Conductive composite microneedles manufactured by 3D printing and applications in wearable biosensors

Abstract

In this project, we propose to develop conductive polymeric microneedles (MN) to be applied as electrodes for (bio)sensors for minimally invasive monitoring of different analytes. Despite the growing popularity of these platforms, efforts have been focused on coating them with conducting polymers or using metallic microneedles. These materials lack biological stability and require laborious and costly fabrication methods, creating translational barriers. In the present proposal, 3D resin printing, which provides the user with versatility, simplicity, precision, and the ability to print on demand, will be used to manufacture microneedle devices from conductive photocurable inks produced from zein methacrylate and quantum dots of carbon synthesized from biomass, such as lignin. By utilizing statistical tools such as factorial design and response surface methodology, we will optimize the ink formulation in terms of composition, ensuring high printability and microneedle arrays with mechanical and electrical properties suitable for sensor applications.

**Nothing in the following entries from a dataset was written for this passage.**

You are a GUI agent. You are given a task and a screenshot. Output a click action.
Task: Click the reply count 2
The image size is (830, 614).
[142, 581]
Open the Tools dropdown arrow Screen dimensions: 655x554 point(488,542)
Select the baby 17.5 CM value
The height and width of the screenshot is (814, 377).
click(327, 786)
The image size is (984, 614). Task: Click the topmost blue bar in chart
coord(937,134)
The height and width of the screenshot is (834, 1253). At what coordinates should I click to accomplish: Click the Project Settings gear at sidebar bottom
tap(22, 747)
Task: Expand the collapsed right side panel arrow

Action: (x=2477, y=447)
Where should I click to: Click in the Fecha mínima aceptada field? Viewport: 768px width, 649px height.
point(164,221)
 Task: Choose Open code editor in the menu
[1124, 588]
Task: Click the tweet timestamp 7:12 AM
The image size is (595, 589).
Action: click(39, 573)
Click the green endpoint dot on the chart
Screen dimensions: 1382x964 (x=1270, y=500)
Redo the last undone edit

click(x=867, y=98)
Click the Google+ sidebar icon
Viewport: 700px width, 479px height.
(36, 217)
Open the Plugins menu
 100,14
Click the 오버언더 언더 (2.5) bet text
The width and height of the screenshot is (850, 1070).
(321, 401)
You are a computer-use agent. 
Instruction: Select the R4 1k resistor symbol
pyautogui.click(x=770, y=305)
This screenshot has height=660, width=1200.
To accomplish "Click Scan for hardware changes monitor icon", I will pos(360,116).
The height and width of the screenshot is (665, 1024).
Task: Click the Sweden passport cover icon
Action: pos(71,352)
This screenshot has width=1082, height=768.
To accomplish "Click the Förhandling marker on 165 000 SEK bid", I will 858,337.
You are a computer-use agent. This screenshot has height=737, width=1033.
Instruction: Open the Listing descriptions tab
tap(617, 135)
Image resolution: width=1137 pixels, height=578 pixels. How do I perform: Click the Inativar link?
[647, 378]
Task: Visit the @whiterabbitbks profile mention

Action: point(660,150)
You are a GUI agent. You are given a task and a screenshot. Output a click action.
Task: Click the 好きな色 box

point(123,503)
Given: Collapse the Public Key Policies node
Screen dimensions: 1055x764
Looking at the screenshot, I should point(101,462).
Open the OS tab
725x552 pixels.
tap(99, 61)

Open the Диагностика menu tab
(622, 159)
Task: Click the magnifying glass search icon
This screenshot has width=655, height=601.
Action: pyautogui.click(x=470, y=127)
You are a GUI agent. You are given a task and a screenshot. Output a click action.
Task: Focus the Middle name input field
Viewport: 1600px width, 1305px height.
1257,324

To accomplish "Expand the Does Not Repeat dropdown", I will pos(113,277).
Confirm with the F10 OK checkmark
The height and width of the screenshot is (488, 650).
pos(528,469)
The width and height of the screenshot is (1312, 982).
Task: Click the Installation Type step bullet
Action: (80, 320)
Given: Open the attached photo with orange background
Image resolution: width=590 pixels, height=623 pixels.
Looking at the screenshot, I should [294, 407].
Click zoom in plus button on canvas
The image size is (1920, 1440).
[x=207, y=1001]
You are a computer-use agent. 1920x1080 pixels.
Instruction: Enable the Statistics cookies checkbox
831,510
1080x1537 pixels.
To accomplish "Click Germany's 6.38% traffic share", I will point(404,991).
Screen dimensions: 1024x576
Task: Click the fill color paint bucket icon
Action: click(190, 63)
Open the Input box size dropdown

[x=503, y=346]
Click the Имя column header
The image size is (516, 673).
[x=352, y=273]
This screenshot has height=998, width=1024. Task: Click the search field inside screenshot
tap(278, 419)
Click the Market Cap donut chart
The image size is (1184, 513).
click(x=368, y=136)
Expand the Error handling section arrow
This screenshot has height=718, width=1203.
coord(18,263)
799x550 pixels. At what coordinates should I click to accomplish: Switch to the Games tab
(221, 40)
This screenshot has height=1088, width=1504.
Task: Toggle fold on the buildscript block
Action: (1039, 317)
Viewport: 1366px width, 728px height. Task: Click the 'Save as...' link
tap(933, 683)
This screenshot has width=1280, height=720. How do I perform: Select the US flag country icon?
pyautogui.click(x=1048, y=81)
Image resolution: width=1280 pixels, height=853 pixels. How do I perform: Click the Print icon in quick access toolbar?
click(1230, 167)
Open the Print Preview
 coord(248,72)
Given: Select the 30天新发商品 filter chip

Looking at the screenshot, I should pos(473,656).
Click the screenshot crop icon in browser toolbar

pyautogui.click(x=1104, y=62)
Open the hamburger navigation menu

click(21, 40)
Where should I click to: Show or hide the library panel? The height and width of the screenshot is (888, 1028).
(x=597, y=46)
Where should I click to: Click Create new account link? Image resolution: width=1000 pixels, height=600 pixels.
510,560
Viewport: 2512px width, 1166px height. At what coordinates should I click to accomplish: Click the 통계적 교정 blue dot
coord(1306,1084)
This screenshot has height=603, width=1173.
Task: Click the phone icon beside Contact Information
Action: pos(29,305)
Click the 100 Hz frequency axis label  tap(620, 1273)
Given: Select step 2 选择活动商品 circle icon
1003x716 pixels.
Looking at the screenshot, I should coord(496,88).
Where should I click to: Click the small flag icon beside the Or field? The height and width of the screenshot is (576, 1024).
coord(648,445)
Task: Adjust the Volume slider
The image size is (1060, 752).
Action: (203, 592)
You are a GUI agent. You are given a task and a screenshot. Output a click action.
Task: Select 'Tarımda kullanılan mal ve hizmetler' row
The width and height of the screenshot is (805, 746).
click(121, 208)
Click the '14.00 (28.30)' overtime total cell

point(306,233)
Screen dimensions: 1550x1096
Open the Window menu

We will use the best architecture determined by optimizing microneedle manufacturing conditions to develop an electrochemical sensor to detect levododa (L-dopa), a drug widely used to treat Parkinson's disease, which will serve as a model analyte for validating the effectiveness of the proposed platforms. We hope to advance the development of biocompatible, low-cost conductive microneedles for the construction of wearable (bio)sensors, which are potentially useful not only for monitoring human health biomarkers, but also for the detection of analytes associated with animal health, plant health, as well as food quality control.